When OneTick Is Overkill
- You're a retail trader or a small crypto team. OneTick is an enterprise product with enterprise pricing.
- You need just a database without analytics. QuestDB or TimescaleDB would be more reasonable.
- Your data is not financial ticks. IoT, monitoring, logs — that's a different niche, and OneTick is overkill.
Ecosystem: OneTick + TickData
OneTick is tightly integrated with TickData — one of the largest providers of historical tick data.
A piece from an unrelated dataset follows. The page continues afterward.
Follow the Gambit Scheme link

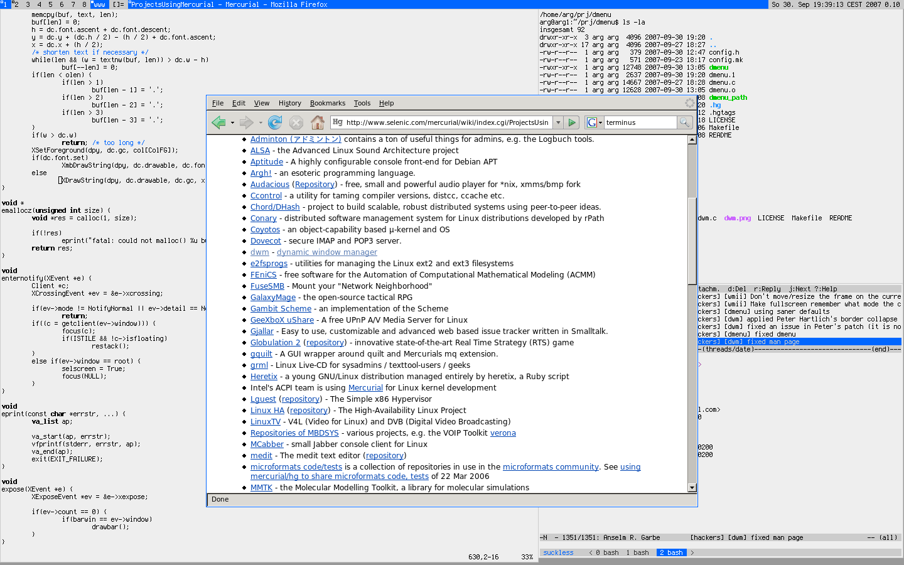pos(281,309)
Coverage:
- US Equities — from 1970
- Global exchanges — 80+ venues
- All asset classes — equities, futures, options, fixed income, FX
- Crypto — spot and derivatives
For quant research this is critical: the deeper the history, the more reliable the backtest. Data from 1970 allows testing strategies across dozens of market regimes, including the crashes of 1987, 2000, 2008, and COVID-2020.
Links
- 🌐 OneTick: onetick.com
- 🌐 OneTick Use Cases: onetick.com/use-cases
- 📊 TickData: tickdata.com
- 🌐 kdb+ (KX): kx.com
- 🌐 QuestDB: questdb.io
- 🌐 TimescaleDB: timescale.com
Conclusion
OneTick is not "just another time-series database." It's a vertically integrated platform for financial data that addresses three critical needs with a single engine: surveillance for exchanges and compliance, quant research for hedge funds, and TCA/best execution for sell-side. The DAG architecture built on Event Processors is an elegant solution for a world where the same data needs to be analyzed both in real time and across deep history.
The main pitfall when choosing: don't compare OneTick with QuestDB or TimescaleDB as "database vs. database." OneTick is a database + analytics engine + ready-made business applications (surveillance models, TCA benchmarks, compliance reports). If you need just fast tick ingestion — take QuestDB. If you need the full loop from data ingestion to regulatory reporting — OneTick competes only with kdb+, and wins through a lower barrier to entry (no need to learn q) and ready-made business modules.
For algotrading teams building their own infrastructure, OneTick is a reference point: how a platform should be designed that processes a trillion ticks per day while still allowing an analyst to build a query visually, without writing a single line of code.